Direction:
Please put the data below into a JSON list of strings, with one string per line and blank lines left out.

Entries on locating words and elements

-- start --

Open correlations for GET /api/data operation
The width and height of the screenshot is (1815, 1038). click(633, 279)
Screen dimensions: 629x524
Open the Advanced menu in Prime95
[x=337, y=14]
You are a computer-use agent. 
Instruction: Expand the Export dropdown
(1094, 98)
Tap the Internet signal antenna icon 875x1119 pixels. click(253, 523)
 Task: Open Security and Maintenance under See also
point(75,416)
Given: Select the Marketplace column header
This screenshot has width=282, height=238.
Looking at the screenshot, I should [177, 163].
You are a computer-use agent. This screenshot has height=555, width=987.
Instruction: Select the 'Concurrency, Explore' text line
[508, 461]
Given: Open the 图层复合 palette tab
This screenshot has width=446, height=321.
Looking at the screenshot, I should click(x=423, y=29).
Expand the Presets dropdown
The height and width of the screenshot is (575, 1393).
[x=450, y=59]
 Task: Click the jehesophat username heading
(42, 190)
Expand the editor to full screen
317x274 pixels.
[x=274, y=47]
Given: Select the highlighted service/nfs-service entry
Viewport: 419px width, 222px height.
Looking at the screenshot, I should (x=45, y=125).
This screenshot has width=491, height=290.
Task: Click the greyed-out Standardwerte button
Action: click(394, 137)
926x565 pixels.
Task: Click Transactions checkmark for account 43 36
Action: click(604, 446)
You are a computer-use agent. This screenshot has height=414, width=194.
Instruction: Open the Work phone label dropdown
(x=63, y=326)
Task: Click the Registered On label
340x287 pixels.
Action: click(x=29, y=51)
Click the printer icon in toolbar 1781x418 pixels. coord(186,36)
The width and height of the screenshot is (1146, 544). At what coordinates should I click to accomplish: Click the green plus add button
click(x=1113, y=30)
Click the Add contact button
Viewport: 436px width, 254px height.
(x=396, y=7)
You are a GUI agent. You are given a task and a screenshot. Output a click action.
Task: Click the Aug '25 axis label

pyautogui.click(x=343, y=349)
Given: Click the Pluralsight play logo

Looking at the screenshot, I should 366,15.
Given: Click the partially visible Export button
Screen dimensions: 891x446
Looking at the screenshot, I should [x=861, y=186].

-- end --

Result for this exercise:
[
  "Open correlations for GET /api/data operation",
  "The width and height of the screenshot is (1815, 1038). click(633, 279)",
  "Screen dimensions: 629x524",
  "Open the Advanced menu in Prime95",
  "[x=337, y=14]",
  "You are a computer-use agent. ",
  "Instruction: Expand the Export dropdown",
  "(1094, 98)",
  "Tap the Internet signal antenna icon 875x1119 pixels. click(253, 523)",
  " Task: Open Security and Maintenance under See also",
  "point(75,416)",
  "Given: Select the Marketplace column header",
  "This screenshot has width=282, height=238.",
  "Looking at the screenshot, I should [177, 163].",
  "You are a computer-use agent. This screenshot has height=555, width=987.",
  "Instruction: Select the 'Concurrency, Explore' text line",
  "[508, 461]",
  "Given: Open the 图层复合 palette tab",
  "This screenshot has width=446, height=321.",
  "Looking at the screenshot, I should click(x=423, y=29).",
  "Expand the Presets dropdown",
  "The height and width of the screenshot is (575, 1393).",
  "[x=450, y=59]",
  " Task: Click the jehesophat username heading",
  "(42, 190)",
  "Expand the editor to full screen",
  "317x274 pixels.",
  "[x=274, y=47]",
  "Given: Select the highlighted service/nfs-service entry",
  "Viewport: 419px width, 222px height.",
  "Looking at the screenshot, I should (x=45, y=125).",
  "This screenshot has width=491, height=290.",
  "Task: Click the greyed-out Standardwerte button",
  "Action: click(394, 137)",
  "926x565 pixels.",
  "Task: Click Transactions checkmark for account 43 36",
  "Action: click(604, 446)",
  "You are a computer-use agent. This screenshot has height=414, width=194.",
  "Instruction: Open the Work phone label dropdown",
  "(x=63, y=326)",
  "Task: Click the Registered On label",
  "340x287 pixels.",
  "Action: click(x=29, y=51)",
  "Click the printer icon in toolbar 1781x418 pixels. coord(186,36)",
  "The width and height of the screenshot is (1146, 544). At what coordinates should I click to accomplish: Click the green plus add button",
  "click(x=1113, y=30)",
  "Click the Add contact button",
  "Viewport: 436px width, 254px height.",
  "(x=396, y=7)",
  "You are a GUI agent. You are given a task and a screenshot. Output a click action.",
  "Task: Click the Aug '25 axis label",
  "pyautogui.click(x=343, y=349)",
  "Given: Click the Pluralsight play logo",
  "Looking at the screenshot, I should 366,15.",
  "Given: Click the partially visible Export button",
  "Screen dimensions: 891x446",
  "Looking at the screenshot, I should [x=861, y=186]."
]